Control of STING Agonistic/Antagonistic Activity Using Amine-Skeleton-Based c-di-GMP Analogues

Abstract

Stimulator of Interferon Genes (STING) is a type of endoplasmic reticulum (ER)-membrane receptor. STING is activated by a ligand binding, which leads to an enhancement of the immune-system response. Therefore, a STING ligand can be used to regulate the immune system in therapeutic strategies. However, the natural (or native) STING ligand, cyclic-di-nucleotide (CDN), is unsuitable for pharmaceutical use because of its susceptibility to degradation by enzymes and its low cell-membrane permeability. In this study, we designed and synthesized CDN derivatives by replacing the sugar-phosphodiester moiety, which is responsible for various problems of natural CDNs, with an amine skeleton. As a result, we identified novel STING ligands that activate or inhibit STING. The cyclic ligand 7, with a cyclic amine structure containing two guanines, was found to have agonistic activity, whereas the linear ligand 12 showed antagonistic activity. In addition, these synthetic ligands were more chemically stable than the natural ligands.

1. Introduction

Innate immunity is the first defense mechanism against pathogens. Unlike acquired immunity, innate immunity functions independently of the type of foreign substance, thereby leading to a rapid defense response against pathogens.
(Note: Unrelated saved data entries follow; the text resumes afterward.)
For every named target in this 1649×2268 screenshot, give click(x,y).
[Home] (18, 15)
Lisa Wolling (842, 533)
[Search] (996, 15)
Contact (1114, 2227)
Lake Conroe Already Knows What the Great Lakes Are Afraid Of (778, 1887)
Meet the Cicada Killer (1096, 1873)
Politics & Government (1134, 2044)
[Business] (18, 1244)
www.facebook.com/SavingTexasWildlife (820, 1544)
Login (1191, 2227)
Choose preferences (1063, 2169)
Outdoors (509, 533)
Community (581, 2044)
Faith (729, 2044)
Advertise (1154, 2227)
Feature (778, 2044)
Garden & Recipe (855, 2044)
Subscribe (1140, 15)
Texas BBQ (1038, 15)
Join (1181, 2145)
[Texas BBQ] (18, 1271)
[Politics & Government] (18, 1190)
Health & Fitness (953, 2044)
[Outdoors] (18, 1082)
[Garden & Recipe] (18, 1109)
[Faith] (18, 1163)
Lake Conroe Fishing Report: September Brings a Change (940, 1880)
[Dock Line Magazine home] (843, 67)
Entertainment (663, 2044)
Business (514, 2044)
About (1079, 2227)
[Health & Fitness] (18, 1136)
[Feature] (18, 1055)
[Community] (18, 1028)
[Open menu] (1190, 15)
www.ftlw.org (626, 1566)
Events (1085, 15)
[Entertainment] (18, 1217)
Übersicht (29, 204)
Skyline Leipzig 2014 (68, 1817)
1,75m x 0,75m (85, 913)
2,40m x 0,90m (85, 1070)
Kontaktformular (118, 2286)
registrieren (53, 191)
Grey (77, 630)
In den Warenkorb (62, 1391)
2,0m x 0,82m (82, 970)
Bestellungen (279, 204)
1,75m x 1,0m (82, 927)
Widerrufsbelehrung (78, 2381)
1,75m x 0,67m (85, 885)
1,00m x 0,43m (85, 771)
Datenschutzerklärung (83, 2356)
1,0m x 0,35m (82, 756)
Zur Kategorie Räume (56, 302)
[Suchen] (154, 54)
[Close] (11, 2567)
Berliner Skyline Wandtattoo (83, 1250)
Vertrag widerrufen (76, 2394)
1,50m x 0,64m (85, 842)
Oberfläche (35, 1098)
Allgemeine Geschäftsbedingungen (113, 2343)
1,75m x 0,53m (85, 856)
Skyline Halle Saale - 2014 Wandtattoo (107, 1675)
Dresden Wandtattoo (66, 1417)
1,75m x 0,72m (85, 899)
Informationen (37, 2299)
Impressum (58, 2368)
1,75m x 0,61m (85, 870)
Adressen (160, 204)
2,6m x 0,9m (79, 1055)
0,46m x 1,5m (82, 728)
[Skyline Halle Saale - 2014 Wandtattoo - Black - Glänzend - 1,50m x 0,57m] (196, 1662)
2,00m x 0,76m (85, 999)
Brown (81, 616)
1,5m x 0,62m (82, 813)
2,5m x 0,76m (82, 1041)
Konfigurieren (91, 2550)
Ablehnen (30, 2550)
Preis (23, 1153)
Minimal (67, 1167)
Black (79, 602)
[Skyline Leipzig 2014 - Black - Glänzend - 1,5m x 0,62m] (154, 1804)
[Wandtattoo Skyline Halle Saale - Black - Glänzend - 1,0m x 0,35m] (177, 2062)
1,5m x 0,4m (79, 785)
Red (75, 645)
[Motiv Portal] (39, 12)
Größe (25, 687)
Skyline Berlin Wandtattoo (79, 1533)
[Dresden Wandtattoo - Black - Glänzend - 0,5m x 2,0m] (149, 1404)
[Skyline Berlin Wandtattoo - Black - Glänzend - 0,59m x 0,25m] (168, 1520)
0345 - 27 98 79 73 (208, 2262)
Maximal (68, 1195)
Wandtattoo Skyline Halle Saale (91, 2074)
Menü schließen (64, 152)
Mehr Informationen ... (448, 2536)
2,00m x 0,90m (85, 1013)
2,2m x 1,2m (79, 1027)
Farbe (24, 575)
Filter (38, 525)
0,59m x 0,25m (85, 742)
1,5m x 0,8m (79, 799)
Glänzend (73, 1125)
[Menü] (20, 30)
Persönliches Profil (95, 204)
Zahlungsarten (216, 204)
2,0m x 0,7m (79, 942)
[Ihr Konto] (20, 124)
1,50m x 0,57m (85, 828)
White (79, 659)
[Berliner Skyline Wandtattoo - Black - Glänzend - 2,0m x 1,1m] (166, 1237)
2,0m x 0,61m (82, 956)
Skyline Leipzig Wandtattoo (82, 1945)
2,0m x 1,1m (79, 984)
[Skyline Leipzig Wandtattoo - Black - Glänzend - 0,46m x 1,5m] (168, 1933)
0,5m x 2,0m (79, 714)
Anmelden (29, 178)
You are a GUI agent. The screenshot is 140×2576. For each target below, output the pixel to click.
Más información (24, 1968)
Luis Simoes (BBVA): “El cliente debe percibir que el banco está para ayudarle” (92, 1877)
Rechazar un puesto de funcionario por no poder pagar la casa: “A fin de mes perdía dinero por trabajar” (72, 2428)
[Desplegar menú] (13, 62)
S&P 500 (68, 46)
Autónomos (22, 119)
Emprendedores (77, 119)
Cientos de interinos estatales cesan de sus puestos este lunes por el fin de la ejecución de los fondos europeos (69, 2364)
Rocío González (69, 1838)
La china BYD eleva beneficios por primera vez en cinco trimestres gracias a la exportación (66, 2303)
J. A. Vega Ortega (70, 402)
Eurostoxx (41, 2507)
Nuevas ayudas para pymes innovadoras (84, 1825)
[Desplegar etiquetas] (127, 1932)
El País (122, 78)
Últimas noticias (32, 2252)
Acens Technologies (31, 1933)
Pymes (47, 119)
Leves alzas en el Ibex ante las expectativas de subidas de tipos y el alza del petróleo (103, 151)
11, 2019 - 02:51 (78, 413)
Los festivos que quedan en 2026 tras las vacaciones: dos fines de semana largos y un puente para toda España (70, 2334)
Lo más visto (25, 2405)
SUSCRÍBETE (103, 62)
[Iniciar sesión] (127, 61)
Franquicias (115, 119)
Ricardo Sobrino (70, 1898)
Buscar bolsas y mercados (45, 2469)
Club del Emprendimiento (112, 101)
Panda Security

The recognition of pathogens in innate immunity is mediated by pattern-recognition receptors (PRRs), which detect characteristic molecular patterns of bacteria and viruses (pathogen-associated molecular patterns, PAMP) and signals called damage/danger-associated molecular patterns (DAMP), which are released from injured cells [1]. Recently, cyclic guanosine monophosphate-adenosine monophosphate synthase (cGAS), which is a PRR that recognizes double-stranded DNA (dsDNA) in the cytoplasm, was discovered in mammalian cells [2,3,4,5,6]. cGAS detects cytoplasmic DNA and activates downstream-signaling cascades to stimulate the production of type I interferon and to induce innate immune responses by the cGAS-stimulator of the interferon genes’ (STING)-tank-binding kinase 1 (TBK1) pathway [7]. Thus, cGAS plays an important role in enhancing cytokine production [8].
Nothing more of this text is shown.